There are various motivating factors that prompt an organization to consider leaving a Professional Employer Organization (PEO). Common reasons include the desire to customize employee benefits, improve service, and reduce costs. There are a lot of moving parts when transitioning away from a PEO so it's important to be prepared.
This blog explains what you can expect when leaving a PEO in terms of taxes, employee benefits, retirement plan, workers' compensation, and employer practice liability coverage.
- Tax implications of leaving a PEO: Many PEOs pay their clients' payroll taxes under the PEO’s tax ID. When exiting the PEO, taxes will now be paid under your own tax ID and all wage bases must be met. That is why it is ideal to leave a PEO on January 1st.
- If partnering with Connor & Gallagher OneSource (CGO) to leave your PEO: going forward CGO will manage all payroll tax filings and deposits under your company’s FEIN. This includes state unemployment.
- Employee benefit implications of leaving a PEO: Completely new benefit plans will need to be established.
- If partnering with Connor & Gallagher OneSource (CGO) to leave your PEO: CGO will shop and implement your benefit plans with the most competitive carrier and try to match plans as closely as possible to what your employees utilize through the PEO. We will manage employee education and the Open Enrollment process and ensure all employees have elected their new benefits. CGO acts as an ongoing service contact for employees and any questions related to their benefits.
- Retirement plan implications of leaving a PEO: If you are currently in the Multiple Employer Plan (MEP) offered by the PEO, you will need to establish a new retirement plan for your employees. This process can take approximately 60 days and includes a 30-day blackout period.

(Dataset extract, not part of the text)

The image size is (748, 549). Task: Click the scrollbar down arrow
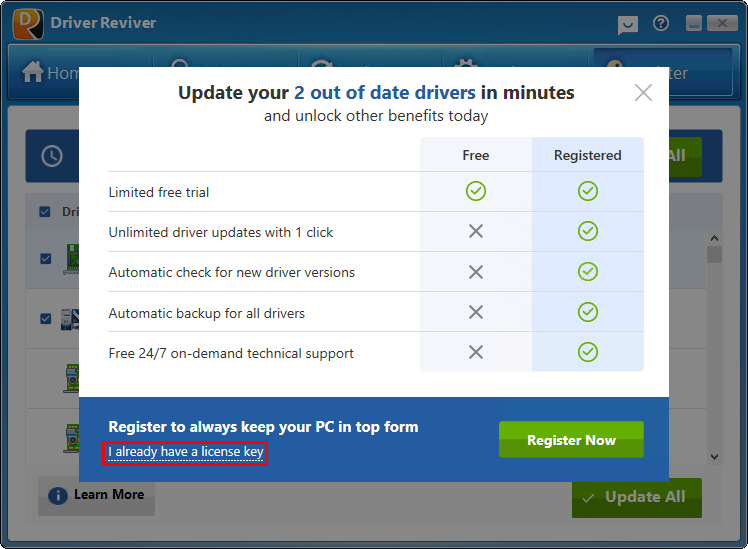click(714, 456)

- If partnering with Connor & Gallagher OneSource (CGO) to leave your PEO: One of our licensed retirement advisors will work with you to establish a new plan based on your budget and goals.
- Workers' compensation implications of leaving a PEO: Once you leave the PEO, your employees will no longer have workers' compensation coverage through the PEO and, as their employer, you will be responsible for establishing a workers' compensation policy.
- If partnering with Connor & Gallagher OneSource (CGO) to leave your PEO: CGO shops the market for the best rates and will make a recommendation on the new policy. Most carriers allow a Pay-As-You-Go premium option, which CGO manages reporting and payment.
Employer Practice Liability Coverage
- Employer practice liability coverage implications of leaving a PEO: Some PEO’s include EPLI in the service offering. It is important to identify if you already have an existing EPLI policy outside of the PEO, as you also want to ensure that you are not “double covered.”
- If partnering with Connor & Gallagher OneSource (CGO) to leave your PEO: To ensure there are no gaps in coverage, CGO will shop for a best fit EPLI policy.
If you are considering exiting your PEO we can assist your organization through the process to ensure a smooth transition. Many clients find that our PEO alternative offers substantial cost savings while also providing superior service.
This blog is for educational and/or informational purposes only and does not constitute legal advice.